The award, named for the late Hall of Fame running back Walter Payton, goes annually to the player who combines on-field excellence with off-the-field community service.
This season Fletcher started a curriculum, mentoring program for 25 Washington, D.C., middle school students. The students visited Capitol Hill, talked with congressmen, explored museums, distributed food to local residents and participated in a forum about peer pressure, health and education.
"I'm extremely humbled by being one of the three finalists," Fletcher said. "Each team submits all their individual 'Men of the Year' candidates, so out of 32 players I'm one of three who's been selected to be the Walter Payton Man of the Year, so truly I'm humbled and honored."

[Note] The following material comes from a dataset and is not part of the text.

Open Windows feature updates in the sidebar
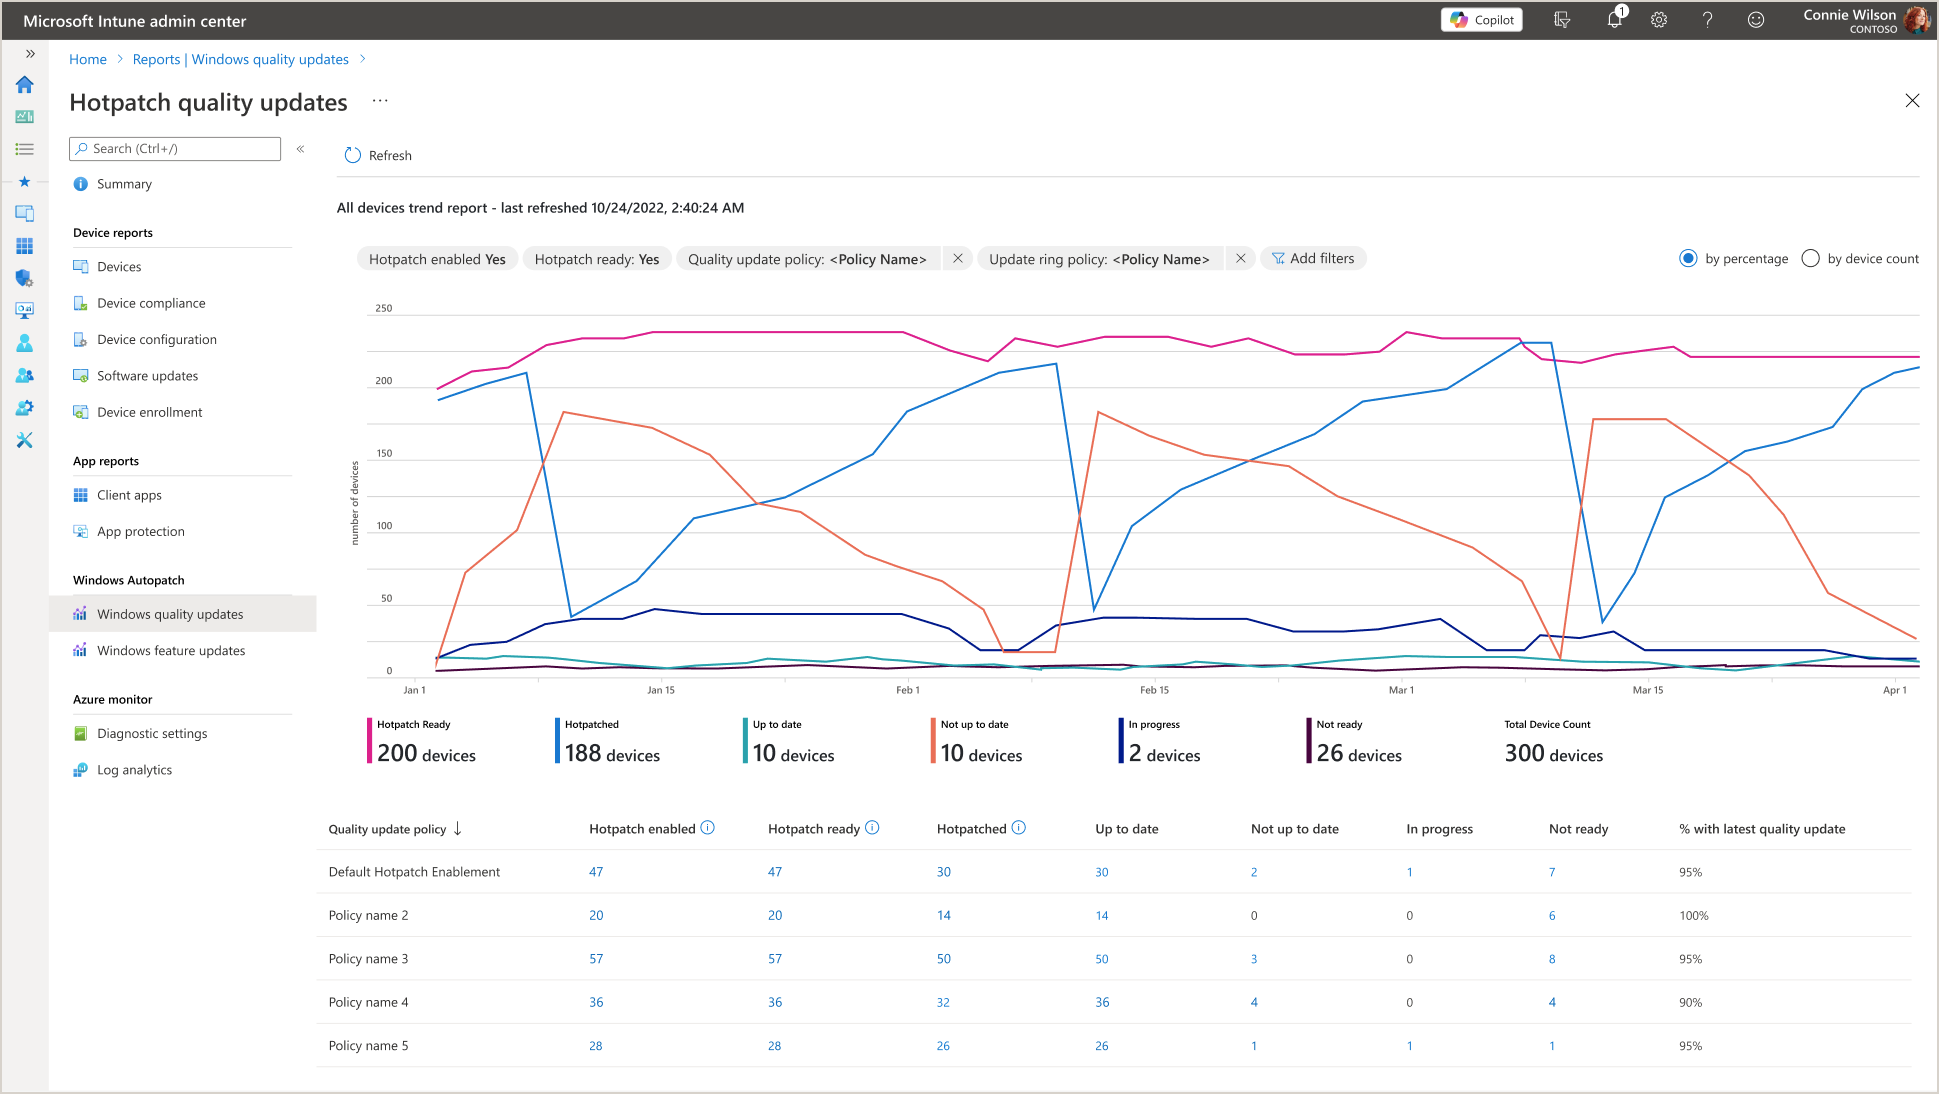The width and height of the screenshot is (1939, 1094). (x=170, y=650)
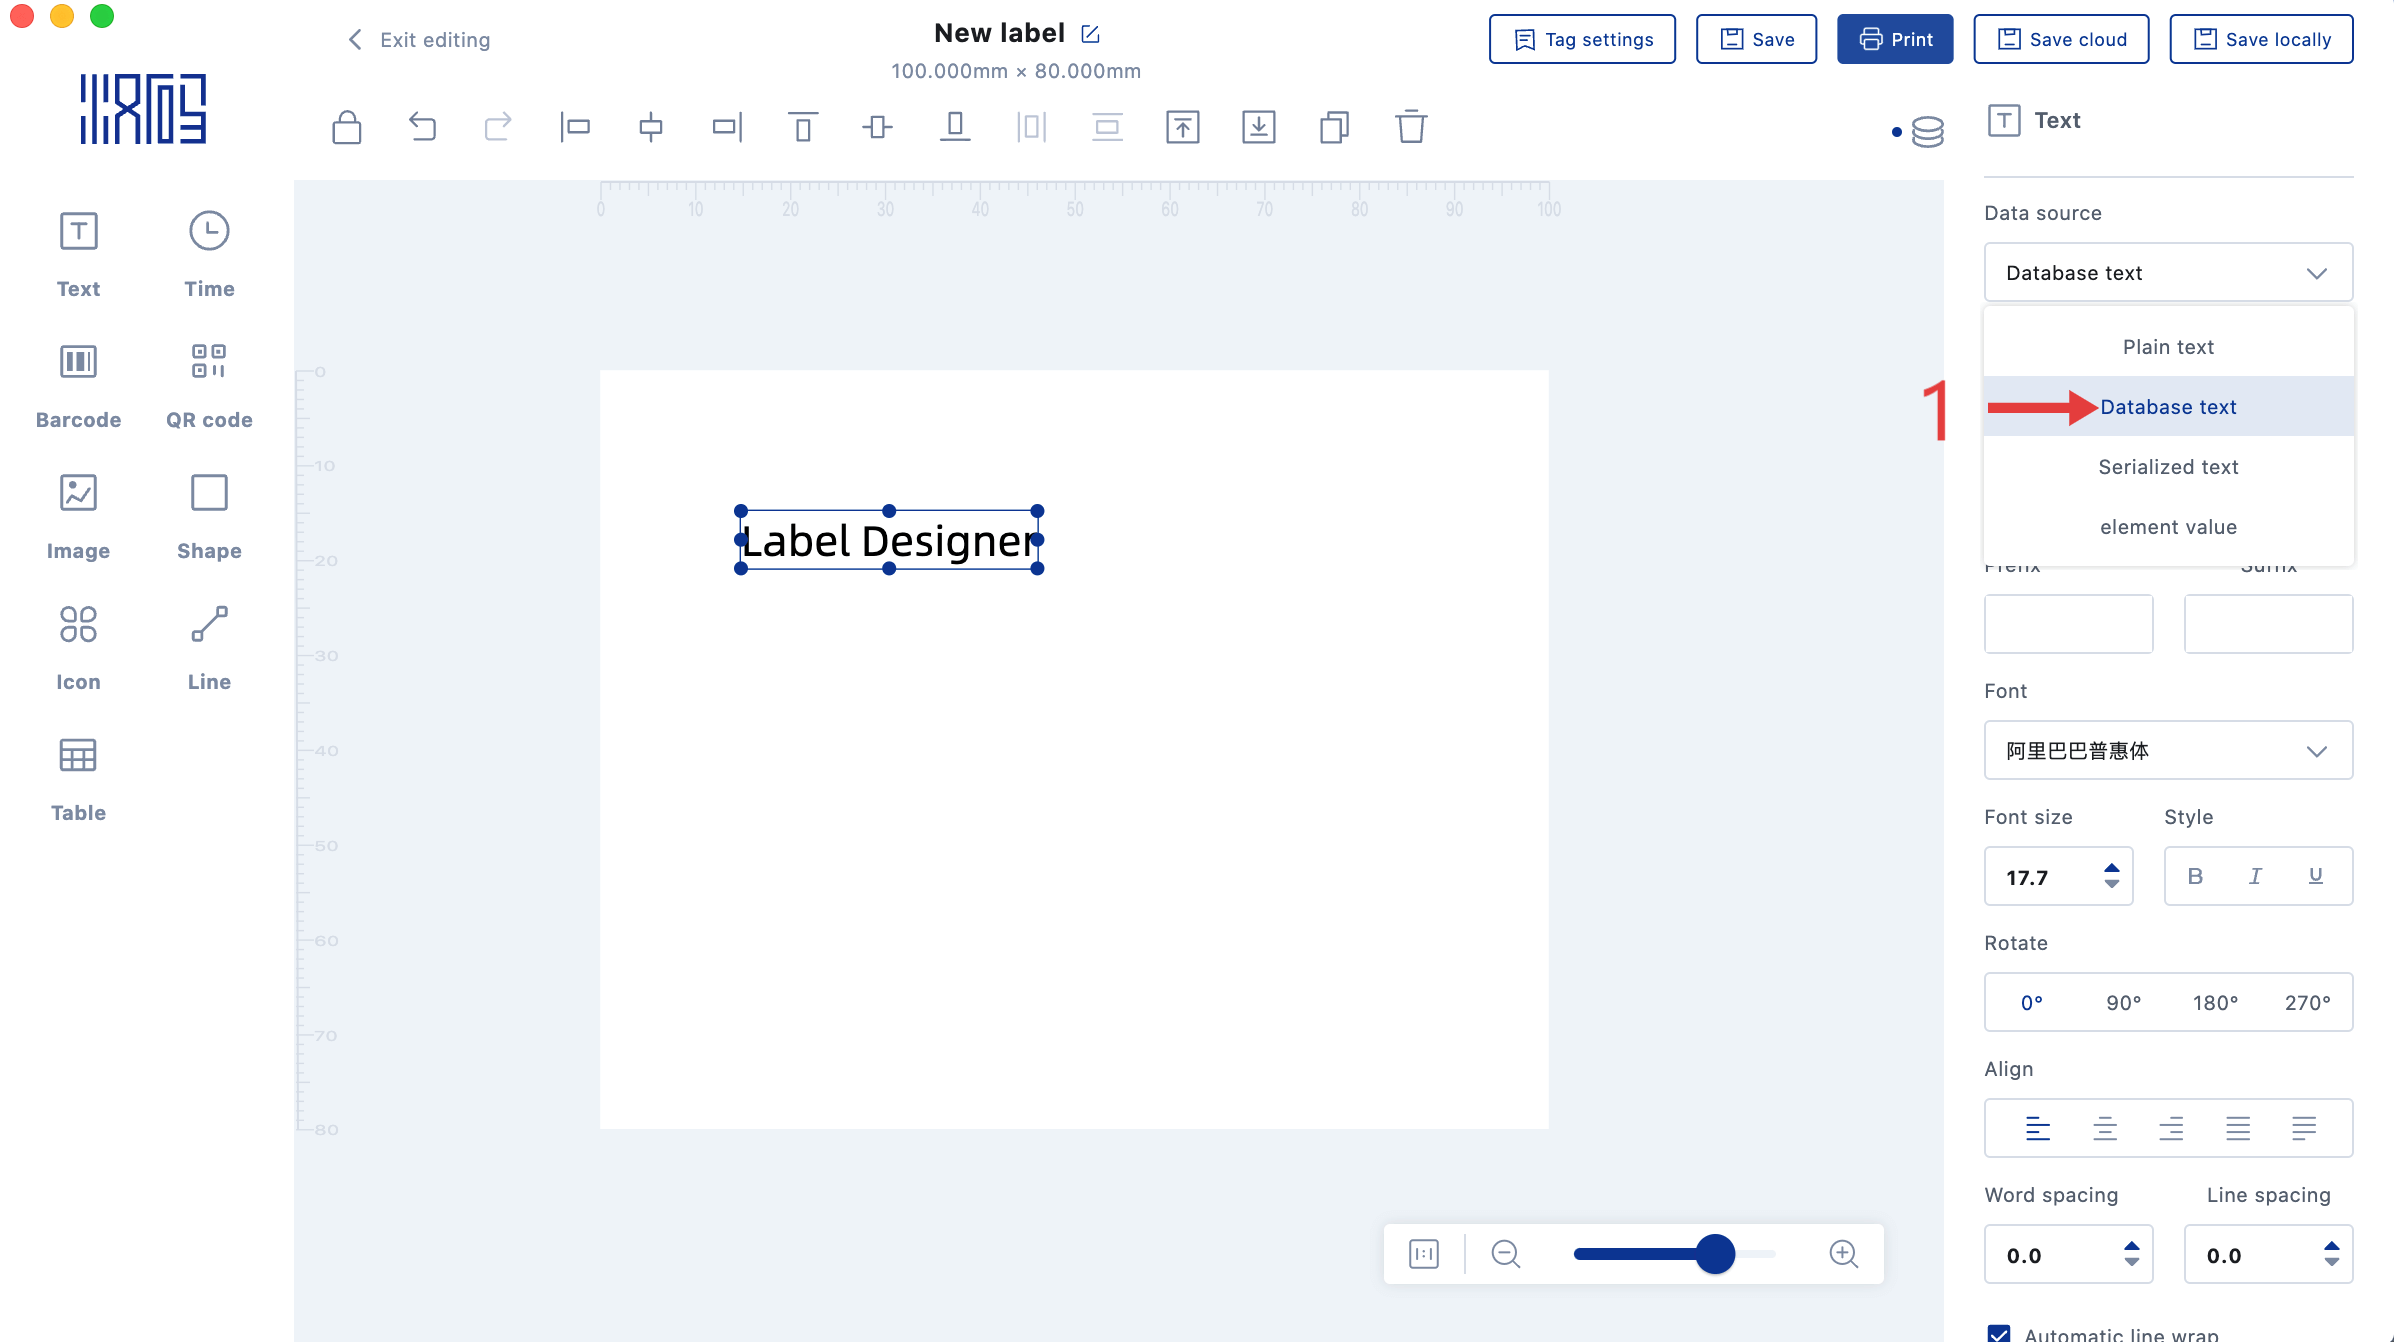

Furrey created a foundation and spends time supporting charitable causes. The foundation has created relationships with local kids in the community as well as with more than a dozen charitable organizations. Furrey provides inspiration for children in hospitals, serves as a mentor for kids in children's homes, tackles hunger and nutrition issues, supports neighborhood development and organizes holiday initiatives.
Waters' foundation has awarded 82 college scholarships to low-income students. Children have benefited from his back-to-school program that provides backpacks with school supplies, as well as haircuts, uniforms, shoes, immunizations and dental care.
The winner will be announced before the Super Bowl on Feb. 7.